**Extract to read**
#####

Vioxx likely did not cause Mr. Ernst's death. But the jury made it clear that causation is not the issue. Rather it believed that Merck was irresponsible for not doing a better job in making people aware of the real risks and benefits of Vioxx. While Merck may ultimately win its appeal on the merits, the fact is, if it has determined who would benefit from Vioxx and who is at risk, Merck could have avoided its current problems.

Ironically, it was Merck's biggest critics in the medical community who wanted to provide the firm with the tools for doing so largely because they believe Vioxx is a good drug for most people. In particular, scientists and physicians pointed to the fact that there is tremendous genetic variability in how people respond or react to Vioxx as well as all other drugs. Merck and other companies must tailor drug development and promote prescribing to smaller groups of patients based on these genetic differences. And specifically it must invest more money in developing diagnostics that tell who will respond to drug and how.

#####

**Available data**
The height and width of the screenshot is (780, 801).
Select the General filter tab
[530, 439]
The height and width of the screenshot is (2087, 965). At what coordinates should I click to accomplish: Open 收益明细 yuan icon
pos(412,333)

#####

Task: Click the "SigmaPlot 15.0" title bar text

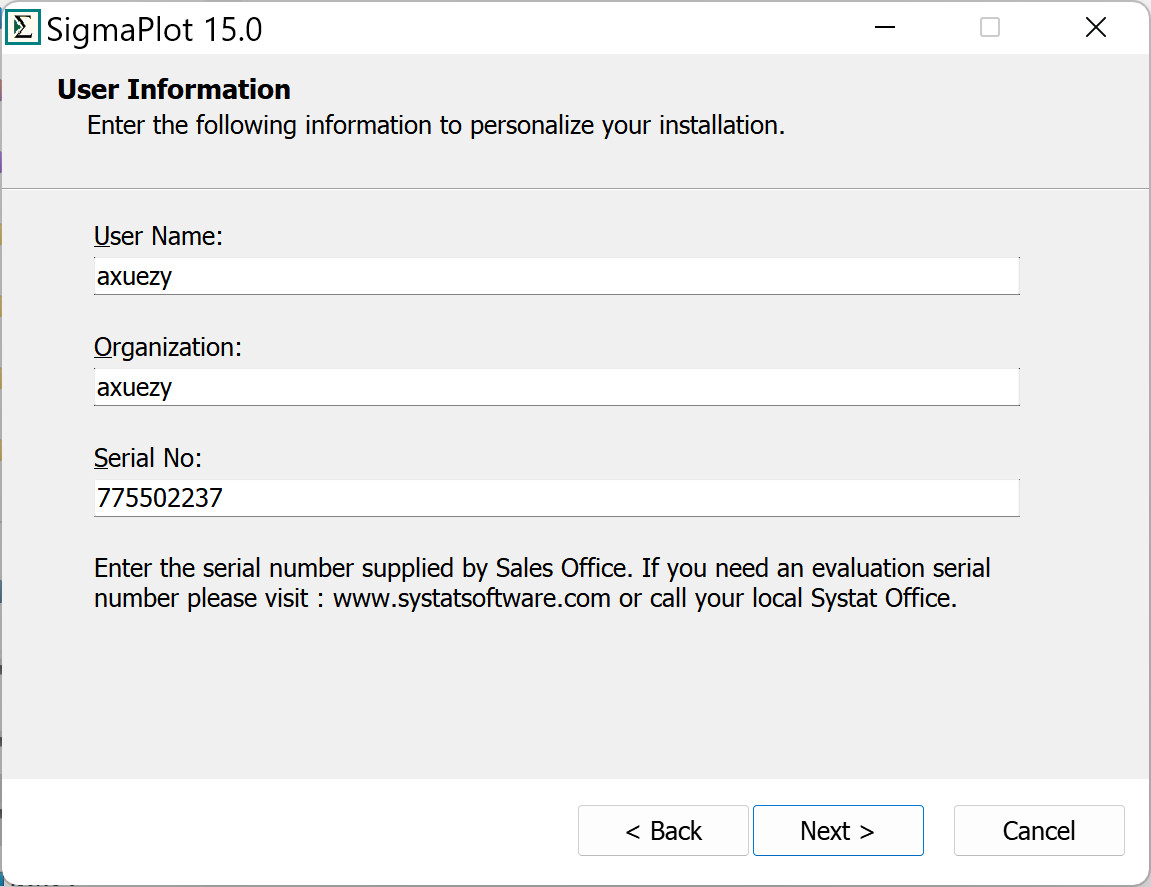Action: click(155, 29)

#####

**Exercise instructions**
According to the Vioxx passage, what did the jury believe Merck was irresponsible for? The rows are not needed here.

**Answer to this problem**
Not doing a better job of making people aware of the real risks and benefits of Vioxx.